_EXERCISE DESCRIPTION_
Turn these lines into a numbered list, leaving out any blank lines.

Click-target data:
==*==

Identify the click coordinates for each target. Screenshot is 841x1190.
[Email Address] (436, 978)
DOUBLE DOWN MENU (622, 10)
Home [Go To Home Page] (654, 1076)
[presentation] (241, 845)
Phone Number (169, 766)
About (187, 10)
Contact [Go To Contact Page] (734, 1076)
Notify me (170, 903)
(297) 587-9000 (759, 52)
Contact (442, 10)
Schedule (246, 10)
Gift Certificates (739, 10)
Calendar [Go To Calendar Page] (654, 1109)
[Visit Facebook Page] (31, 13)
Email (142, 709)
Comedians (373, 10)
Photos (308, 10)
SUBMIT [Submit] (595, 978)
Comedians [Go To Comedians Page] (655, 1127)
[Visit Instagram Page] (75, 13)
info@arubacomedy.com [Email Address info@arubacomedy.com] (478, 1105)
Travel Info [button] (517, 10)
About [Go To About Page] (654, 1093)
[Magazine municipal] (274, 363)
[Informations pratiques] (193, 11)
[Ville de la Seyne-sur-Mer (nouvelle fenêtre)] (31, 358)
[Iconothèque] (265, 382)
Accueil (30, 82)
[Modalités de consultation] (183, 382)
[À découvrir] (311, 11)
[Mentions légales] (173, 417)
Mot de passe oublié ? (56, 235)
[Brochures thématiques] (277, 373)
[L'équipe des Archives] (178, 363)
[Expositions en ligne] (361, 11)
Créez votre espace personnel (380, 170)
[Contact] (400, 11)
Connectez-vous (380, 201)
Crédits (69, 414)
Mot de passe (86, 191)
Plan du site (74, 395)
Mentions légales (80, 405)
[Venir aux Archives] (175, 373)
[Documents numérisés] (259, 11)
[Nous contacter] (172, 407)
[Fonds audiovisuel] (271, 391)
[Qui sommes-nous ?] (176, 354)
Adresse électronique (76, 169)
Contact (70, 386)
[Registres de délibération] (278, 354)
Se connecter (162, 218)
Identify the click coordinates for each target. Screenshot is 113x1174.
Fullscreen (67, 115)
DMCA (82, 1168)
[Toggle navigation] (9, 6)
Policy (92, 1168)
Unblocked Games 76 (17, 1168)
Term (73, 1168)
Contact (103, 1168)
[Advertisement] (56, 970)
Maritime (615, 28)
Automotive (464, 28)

==*==

_WRITTEN ANSWER_
1. Identify the click coordinates for each target. Screenshot is 841x1190.
2. [Email Address] (436, 978)
3. DOUBLE DOWN MENU (622, 10)
4. Home [Go To Home Page] (654, 1076)
5. [presentation] (241, 845)
6. Phone Number (169, 766)
7. About (187, 10)
8. Contact [Go To Contact Page] (734, 1076)
9. Notify me (170, 903)
10. (297) 587-9000 (759, 52)
11. Contact (442, 10)
12. Schedule (246, 10)
13. Gift Certificates (739, 10)
14. Calendar [Go To Calendar Page] (654, 1109)
15. [Visit Facebook Page] (31, 13)
16. Email (142, 709)
17. Comedians (373, 10)
18. Photos (308, 10)
19. SUBMIT [Submit] (595, 978)
20. Comedians [Go To Comedians Page] (655, 1127)
21. [Visit Instagram Page] (75, 13)
22. info@arubacomedy.com [Email Address info@arubacomedy.com] (478, 1105)
23. Travel Info [button] (517, 10)
24. About [Go To About Page] (654, 1093)
25. [Magazine municipal] (274, 363)
26. [Informations pratiques] (193, 11)
27. [Ville de la Seyne-sur-Mer (nouvelle fenêtre)] (31, 358)
28. [Iconothèque] (265, 382)
29. Accueil (30, 82)
30. [Modalités de consultation] (183, 382)
31. [À découvrir] (311, 11)
32. [Mentions légales] (173, 417)
33. Mot de passe oublié ? (56, 235)
34. [Brochures thématiques] (277, 373)
35. [L'équipe des Archives] (178, 363)
36. [Expositions en ligne] (361, 11)
37. Créez votre espace personnel (380, 170)
38. [Contact] (400, 11)
39. Connectez-vous (380, 201)
40. Crédits (69, 414)
41. Mot de passe (86, 191)
42. Plan du site (74, 395)
43. Mentions légales (80, 405)
44. [Venir aux Archives] (175, 373)
45. [Documents numérisés] (259, 11)
46. [Nous contacter] (172, 407)
47. [Fonds audiovisuel] (271, 391)
48. [Qui sommes-nous ?] (176, 354)
49. Adresse électronique (76, 169)
50. Contact (70, 386)
51. [Registres de délibération] (278, 354)
52. Se connecter (162, 218)
53. Identify the click coordinates for each target. Screenshot is 113x1174.
54. Fullscreen (67, 115)
55. DMCA (82, 1168)
56. [Toggle navigation] (9, 6)
57. Policy (92, 1168)
58. Unblocked Games 76 (17, 1168)
59. Term (73, 1168)
60. Contact (103, 1168)
61. [Advertisement] (56, 970)
62. Maritime (615, 28)
63. Automotive (464, 28)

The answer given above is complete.